------ Dataset rows ------

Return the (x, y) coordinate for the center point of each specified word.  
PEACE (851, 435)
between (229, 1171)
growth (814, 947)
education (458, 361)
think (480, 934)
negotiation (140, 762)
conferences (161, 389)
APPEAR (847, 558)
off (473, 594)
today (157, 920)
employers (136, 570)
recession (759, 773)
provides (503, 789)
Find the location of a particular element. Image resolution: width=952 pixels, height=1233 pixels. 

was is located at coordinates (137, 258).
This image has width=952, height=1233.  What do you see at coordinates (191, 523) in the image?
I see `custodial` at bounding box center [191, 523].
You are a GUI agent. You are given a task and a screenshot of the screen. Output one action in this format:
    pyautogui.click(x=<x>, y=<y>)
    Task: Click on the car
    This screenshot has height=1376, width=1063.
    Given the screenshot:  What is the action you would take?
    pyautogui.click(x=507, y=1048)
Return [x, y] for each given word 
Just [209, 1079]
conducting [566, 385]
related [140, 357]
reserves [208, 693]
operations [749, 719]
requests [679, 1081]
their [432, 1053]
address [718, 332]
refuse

------

Copy the listing from the line containing "reserves [208, 693]" through the last line of the listing, including both of those lines.

Result:
reserves [208, 693]
operations [749, 719]
requests [679, 1081]
their [432, 1053]
address [718, 332]
refuse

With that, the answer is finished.